This topic explain how network documentation is developed and used to troubleshoot network issues. Start learning CCNA 200-301 for free right now!!
As with any complex activity like network troubleshooting, you will need to start with good documentation. Accurate and complete network documentation is required to effectively monitor and troubleshoot networks.
Common network documentation includes the following:
- Physical and logical network topology diagrams
- Network device documentation that records all pertinent device information
- Network performance baseline documentation
All network documentation should be kept in a single location, either as hard copy or on the network on a protected server. Backup documentation should be maintained and kept in a separate location.
Network Topology Diagrams
Network topology diagrams keep track of the location, function, and status of devices on the network. There are two types of network topology diagrams: the physical topology and the logical topology.
A physical network topology shows the physical layout of the devices connected to the network. You need to know how devices are physically connected to troubleshoot physical layer problems. Information recorded on the physical topology typically includes the following:
- Device name
- Device location (address, room number, rack location)
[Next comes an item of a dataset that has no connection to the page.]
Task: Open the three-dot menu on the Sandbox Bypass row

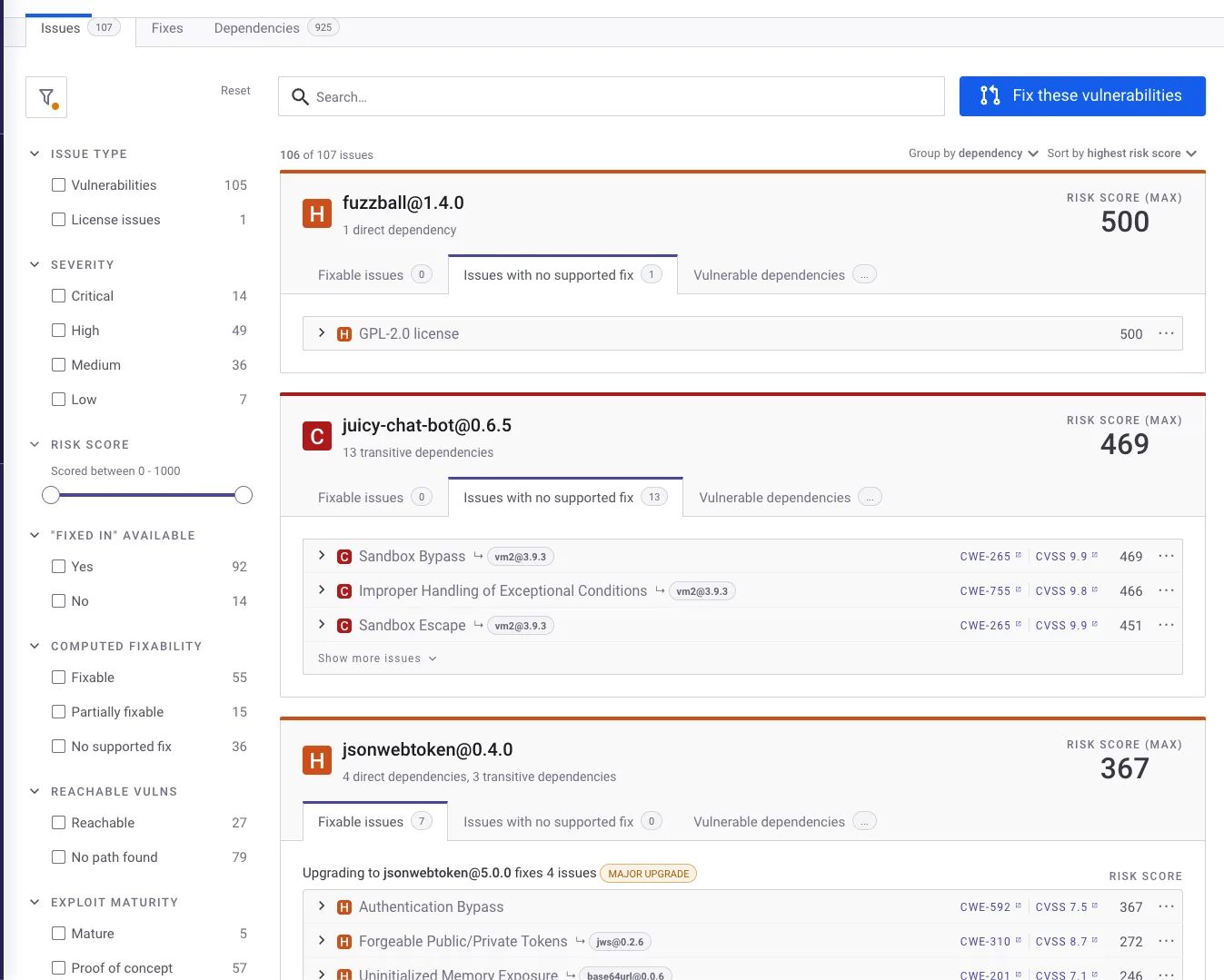Action: pos(1167,556)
- Interface and ports used
- Cable type
The figure shows a sample physical network topology diagram.
A logical network topology illustrates how devices are logically connected to the network. This refers to how devices transfer data across the network when communicating with other devices. Symbols are used to represent network components, such as routers, switches, servers, and hosts. Additionally, connections between multiple sites may be shown, but do not represent actual physical locations.
Information recorded on a logical network topology may include the following:
- Device identifiers
- IP addresses and prefix lengths
- Interface identifiers
- Routing protocols / static routes
- Layer 2 information (i.e., VLANs, trunks, EtherChannels)
The figure displays a sample logical IPv4 network topology.
Although IPv6 addresses could also be displayed in the same IPv4 logical topology, for the sake of clarity, we have created a separate logical IPv6 network topology.
The figure displays a sample IPv6 logical topology.
Network Device Documentation
Network device documentation should contain accurate, up-to-date records of the network hardware and software. Documentation should include all pertinent information about the network devices.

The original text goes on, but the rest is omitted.